The bulk of the shoe is made of carbon fibre. Intricate but electronically changeable patterns in the upper layers enable a wide variety of appearances to be achieved, able to be switched into a computer display at will. The heel height is entirely variable, as is the profile. Carbon Girl only needs one pair, but she still has lots.
A Carbon wardrobe could hold a huge variety of garments and styles, just like yours. Not all wardrobes include padded bras, but for those that do:
Even using lots of connected layers, the carbon chain-mail protection layers of carbon armor would still be pretty thin and highly transparent. They would block and deflect damage from swords and knives, but another layer of hard but flexible carbon foam between layers of clothes would help to absorb energy from bullets too. Any areas where damage does occur can be swiftly repaired using a variety of self healing mechanisms.
For potential superheroes who feel they need a bit of extra padding up top, carbon foam feels comfortable, keeps the body cool, adds extra protection, and adds curves.

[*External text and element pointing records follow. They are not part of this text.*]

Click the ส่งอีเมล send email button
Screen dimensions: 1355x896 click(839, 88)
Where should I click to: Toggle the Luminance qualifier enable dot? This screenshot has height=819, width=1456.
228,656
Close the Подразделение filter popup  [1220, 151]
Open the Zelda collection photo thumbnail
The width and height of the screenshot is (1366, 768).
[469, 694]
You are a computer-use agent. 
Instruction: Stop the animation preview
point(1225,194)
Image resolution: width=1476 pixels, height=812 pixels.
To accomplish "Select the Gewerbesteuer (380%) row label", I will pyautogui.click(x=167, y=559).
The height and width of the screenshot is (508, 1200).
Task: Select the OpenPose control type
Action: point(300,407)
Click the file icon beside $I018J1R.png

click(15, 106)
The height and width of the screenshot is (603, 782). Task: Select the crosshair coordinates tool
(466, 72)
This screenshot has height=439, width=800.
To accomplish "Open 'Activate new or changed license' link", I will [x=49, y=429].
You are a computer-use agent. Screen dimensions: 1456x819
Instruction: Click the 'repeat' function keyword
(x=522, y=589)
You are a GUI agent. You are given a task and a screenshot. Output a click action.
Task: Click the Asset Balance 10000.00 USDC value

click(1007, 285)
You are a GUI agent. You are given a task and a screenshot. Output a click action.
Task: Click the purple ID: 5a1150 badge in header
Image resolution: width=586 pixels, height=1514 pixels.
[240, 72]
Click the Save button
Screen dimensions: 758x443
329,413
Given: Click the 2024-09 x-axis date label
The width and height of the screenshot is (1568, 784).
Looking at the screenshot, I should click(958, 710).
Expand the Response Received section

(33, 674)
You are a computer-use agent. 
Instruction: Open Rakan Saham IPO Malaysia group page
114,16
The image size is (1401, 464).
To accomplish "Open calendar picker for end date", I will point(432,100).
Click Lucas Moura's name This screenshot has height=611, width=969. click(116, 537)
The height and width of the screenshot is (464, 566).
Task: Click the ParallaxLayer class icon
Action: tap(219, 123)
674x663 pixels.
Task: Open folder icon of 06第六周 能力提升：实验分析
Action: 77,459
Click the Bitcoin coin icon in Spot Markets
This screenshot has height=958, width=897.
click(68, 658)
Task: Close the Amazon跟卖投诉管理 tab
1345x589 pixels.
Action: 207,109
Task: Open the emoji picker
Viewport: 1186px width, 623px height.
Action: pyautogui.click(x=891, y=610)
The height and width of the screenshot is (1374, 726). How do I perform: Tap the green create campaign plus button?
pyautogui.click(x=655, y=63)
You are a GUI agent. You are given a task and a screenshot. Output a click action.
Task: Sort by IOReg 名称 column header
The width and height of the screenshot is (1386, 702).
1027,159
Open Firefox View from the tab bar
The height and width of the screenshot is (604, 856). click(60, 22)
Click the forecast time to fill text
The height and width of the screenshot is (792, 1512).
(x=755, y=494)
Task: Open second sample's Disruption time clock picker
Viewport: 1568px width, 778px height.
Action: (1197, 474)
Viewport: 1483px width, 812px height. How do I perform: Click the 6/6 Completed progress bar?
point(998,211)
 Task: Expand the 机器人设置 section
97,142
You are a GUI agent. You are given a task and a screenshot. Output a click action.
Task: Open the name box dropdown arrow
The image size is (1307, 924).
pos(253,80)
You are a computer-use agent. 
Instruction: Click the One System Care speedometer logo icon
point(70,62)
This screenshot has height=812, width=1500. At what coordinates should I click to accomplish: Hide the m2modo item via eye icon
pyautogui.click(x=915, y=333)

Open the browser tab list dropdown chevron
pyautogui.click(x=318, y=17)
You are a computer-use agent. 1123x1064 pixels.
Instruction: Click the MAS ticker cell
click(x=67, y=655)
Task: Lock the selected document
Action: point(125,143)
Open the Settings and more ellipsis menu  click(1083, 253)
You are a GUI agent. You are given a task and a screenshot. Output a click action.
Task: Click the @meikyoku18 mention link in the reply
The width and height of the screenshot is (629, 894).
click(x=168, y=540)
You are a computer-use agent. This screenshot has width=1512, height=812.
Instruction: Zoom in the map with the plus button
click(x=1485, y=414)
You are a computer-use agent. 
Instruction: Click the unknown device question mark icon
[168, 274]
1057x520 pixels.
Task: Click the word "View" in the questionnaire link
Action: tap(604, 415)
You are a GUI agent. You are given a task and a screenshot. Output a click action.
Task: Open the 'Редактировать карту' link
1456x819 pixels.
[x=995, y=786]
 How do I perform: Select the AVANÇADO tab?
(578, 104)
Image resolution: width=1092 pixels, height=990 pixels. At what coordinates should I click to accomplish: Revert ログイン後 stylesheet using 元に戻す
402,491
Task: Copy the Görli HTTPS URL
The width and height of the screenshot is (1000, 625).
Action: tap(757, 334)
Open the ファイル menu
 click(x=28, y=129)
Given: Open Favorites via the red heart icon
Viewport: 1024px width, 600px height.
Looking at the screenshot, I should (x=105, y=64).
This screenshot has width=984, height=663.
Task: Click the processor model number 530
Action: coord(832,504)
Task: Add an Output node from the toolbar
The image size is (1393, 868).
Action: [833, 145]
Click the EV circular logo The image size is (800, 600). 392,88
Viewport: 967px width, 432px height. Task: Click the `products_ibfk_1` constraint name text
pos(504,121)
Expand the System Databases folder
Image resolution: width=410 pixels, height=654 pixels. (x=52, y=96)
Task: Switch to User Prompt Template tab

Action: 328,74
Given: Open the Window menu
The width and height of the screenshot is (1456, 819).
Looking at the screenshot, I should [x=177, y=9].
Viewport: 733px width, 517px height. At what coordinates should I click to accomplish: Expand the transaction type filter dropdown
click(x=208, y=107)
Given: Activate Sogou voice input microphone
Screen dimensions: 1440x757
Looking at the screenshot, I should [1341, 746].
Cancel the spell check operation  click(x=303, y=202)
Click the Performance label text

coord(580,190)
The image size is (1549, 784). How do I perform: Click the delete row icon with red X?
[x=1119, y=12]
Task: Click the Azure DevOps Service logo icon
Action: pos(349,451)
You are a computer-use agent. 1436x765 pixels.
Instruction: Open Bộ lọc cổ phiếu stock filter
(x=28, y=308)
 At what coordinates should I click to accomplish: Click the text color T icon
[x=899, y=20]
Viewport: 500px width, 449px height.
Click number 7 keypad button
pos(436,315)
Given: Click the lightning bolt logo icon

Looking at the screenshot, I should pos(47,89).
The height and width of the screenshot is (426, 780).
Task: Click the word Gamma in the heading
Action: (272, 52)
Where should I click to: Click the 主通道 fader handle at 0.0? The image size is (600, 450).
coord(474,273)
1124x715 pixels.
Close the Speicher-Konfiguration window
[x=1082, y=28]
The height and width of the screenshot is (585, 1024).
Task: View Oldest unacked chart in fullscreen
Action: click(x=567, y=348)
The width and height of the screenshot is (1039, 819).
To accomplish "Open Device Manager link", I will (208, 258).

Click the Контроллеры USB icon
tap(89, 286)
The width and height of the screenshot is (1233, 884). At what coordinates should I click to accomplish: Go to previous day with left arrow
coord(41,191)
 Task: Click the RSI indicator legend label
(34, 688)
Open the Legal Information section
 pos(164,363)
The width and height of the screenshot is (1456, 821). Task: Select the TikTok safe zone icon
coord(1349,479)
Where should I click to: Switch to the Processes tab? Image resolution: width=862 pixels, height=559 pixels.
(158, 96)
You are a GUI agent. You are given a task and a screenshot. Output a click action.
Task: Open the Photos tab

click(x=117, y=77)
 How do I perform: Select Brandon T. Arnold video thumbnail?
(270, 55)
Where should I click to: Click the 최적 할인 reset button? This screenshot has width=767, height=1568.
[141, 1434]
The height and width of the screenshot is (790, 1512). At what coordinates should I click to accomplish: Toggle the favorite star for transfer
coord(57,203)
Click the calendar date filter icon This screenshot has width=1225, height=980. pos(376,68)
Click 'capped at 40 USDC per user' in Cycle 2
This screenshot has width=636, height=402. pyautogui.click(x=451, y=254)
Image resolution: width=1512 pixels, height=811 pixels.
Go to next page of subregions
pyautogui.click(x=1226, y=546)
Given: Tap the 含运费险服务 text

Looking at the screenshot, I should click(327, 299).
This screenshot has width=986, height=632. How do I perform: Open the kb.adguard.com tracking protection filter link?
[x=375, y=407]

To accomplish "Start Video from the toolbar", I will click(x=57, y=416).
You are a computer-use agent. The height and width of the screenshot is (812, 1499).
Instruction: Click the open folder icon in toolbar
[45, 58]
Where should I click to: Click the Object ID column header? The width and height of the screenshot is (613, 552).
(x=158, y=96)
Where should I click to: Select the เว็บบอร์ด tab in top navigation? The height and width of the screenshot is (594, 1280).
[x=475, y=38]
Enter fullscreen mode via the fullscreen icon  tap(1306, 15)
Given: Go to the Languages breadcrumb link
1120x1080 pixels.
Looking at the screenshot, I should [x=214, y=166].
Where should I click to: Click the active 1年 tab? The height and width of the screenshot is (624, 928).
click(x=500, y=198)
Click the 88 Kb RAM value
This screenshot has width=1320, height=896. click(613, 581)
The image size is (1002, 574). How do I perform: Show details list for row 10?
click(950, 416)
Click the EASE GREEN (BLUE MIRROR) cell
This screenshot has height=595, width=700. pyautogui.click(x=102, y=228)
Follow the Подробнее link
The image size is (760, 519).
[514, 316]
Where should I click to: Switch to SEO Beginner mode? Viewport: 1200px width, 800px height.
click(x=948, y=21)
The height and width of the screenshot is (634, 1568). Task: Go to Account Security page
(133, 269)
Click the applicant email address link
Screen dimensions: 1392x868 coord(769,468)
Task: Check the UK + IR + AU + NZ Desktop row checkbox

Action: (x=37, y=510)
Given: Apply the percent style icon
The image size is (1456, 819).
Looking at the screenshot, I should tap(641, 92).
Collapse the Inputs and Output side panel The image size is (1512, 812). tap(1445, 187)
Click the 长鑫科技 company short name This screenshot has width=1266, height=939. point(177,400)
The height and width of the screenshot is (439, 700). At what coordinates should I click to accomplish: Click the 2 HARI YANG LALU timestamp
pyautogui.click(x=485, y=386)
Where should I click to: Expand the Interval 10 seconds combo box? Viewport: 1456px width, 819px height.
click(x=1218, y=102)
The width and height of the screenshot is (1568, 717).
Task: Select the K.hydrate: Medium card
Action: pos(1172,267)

It is lighter than helium, so it also gives a bit of extra lift.
The last layer of defense in any armor is a good protective under-layer. Carbon chain-mail is one of the upper layers. Translucent, strong and stretchy, it protects against stabbing weapons.
Graphene, picture from cnx.org
A Chainmail structure, picture from 123rf.com
It’s a bit easier to see how the links overlap in this pic:
pic from mediafocus.com
So, just thinking out loud, perhaps the rings in the chainmail above could be rings of carbon, just 6 atoms each. If so, would this be better than graphene at anything useful, or not? Would longer rings work better? The idea of carbon nanotube chainmail is about a decade old.
Powerpoint really is not designed as a proper drawing tool and not having a week to spare, I didn’t bother doing the link overlaps or even the bonds properly in my pic, but together with the other two, I think you will get the idea fine.